Would you reproduce all of the entries exactly?

Top of DATA SUPPLIED

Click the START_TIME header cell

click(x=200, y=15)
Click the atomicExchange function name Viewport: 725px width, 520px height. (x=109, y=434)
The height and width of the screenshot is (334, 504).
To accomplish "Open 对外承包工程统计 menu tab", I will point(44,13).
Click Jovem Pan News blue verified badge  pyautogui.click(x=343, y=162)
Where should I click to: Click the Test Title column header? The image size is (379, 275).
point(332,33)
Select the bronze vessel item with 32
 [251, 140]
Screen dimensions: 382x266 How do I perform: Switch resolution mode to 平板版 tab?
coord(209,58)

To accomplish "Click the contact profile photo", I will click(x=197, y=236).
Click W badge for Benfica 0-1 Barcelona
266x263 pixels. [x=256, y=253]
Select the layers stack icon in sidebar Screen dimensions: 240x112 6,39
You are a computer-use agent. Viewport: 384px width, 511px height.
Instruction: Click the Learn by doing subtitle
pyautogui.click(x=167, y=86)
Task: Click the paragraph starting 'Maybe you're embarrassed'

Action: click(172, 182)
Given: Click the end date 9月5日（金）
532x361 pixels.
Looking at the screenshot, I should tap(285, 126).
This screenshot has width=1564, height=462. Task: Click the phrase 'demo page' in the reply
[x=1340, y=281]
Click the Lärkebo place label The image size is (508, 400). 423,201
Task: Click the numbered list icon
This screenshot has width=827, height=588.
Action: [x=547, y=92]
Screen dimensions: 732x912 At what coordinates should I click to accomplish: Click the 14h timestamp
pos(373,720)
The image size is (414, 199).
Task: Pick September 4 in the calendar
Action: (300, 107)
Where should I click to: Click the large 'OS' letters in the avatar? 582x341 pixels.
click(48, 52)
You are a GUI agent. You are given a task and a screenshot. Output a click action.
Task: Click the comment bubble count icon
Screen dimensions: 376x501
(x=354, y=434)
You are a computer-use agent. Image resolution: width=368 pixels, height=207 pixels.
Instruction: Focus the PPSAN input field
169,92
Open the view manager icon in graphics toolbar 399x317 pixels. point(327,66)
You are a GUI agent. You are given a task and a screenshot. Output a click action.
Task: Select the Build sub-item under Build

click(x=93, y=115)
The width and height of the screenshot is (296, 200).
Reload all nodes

Bottom of DATA SUPPLIED

(OUTPUT FOR THIS TASK):
Click the START_TIME header cell

click(x=200, y=15)
Click the atomicExchange function name Viewport: 725px width, 520px height. (x=109, y=434)
The height and width of the screenshot is (334, 504).
To accomplish "Open 对外承包工程统计 menu tab", I will point(44,13).
Click Jovem Pan News blue verified badge  pyautogui.click(x=343, y=162)
Where should I click to: Click the Test Title column header? The image size is (379, 275).
point(332,33)
Select the bronze vessel item with 32
 [251, 140]
Screen dimensions: 382x266 How do I perform: Switch resolution mode to 平板版 tab?
coord(209,58)

To accomplish "Click the contact profile photo", I will click(x=197, y=236).
Click W badge for Benfica 0-1 Barcelona
266x263 pixels. [x=256, y=253]
Select the layers stack icon in sidebar Screen dimensions: 240x112 6,39
You are a computer-use agent. Viewport: 384px width, 511px height.
Instruction: Click the Learn by doing subtitle
pyautogui.click(x=167, y=86)
Task: Click the paragraph starting 'Maybe you're embarrassed'

Action: click(172, 182)
Given: Click the end date 9月5日（金）
532x361 pixels.
Looking at the screenshot, I should tap(285, 126).
This screenshot has width=1564, height=462. Task: Click the phrase 'demo page' in the reply
[x=1340, y=281]
Click the Lärkebo place label The image size is (508, 400). 423,201
Task: Click the numbered list icon
This screenshot has width=827, height=588.
Action: [x=547, y=92]
Screen dimensions: 732x912 At what coordinates should I click to accomplish: Click the 14h timestamp
pos(373,720)
The image size is (414, 199).
Task: Pick September 4 in the calendar
Action: (300, 107)
Where should I click to: Click the large 'OS' letters in the avatar? 582x341 pixels.
click(48, 52)
You are a GUI agent. You are given a task and a screenshot. Output a click action.
Task: Click the comment bubble count icon
Screen dimensions: 376x501
(x=354, y=434)
You are a computer-use agent. Image resolution: width=368 pixels, height=207 pixels.
Instruction: Focus the PPSAN input field
169,92
Open the view manager icon in graphics toolbar 399x317 pixels. point(327,66)
You are a GUI agent. You are given a task and a screenshot. Output a click action.
Task: Select the Build sub-item under Build

click(x=93, y=115)
The width and height of the screenshot is (296, 200).
Reload all nodes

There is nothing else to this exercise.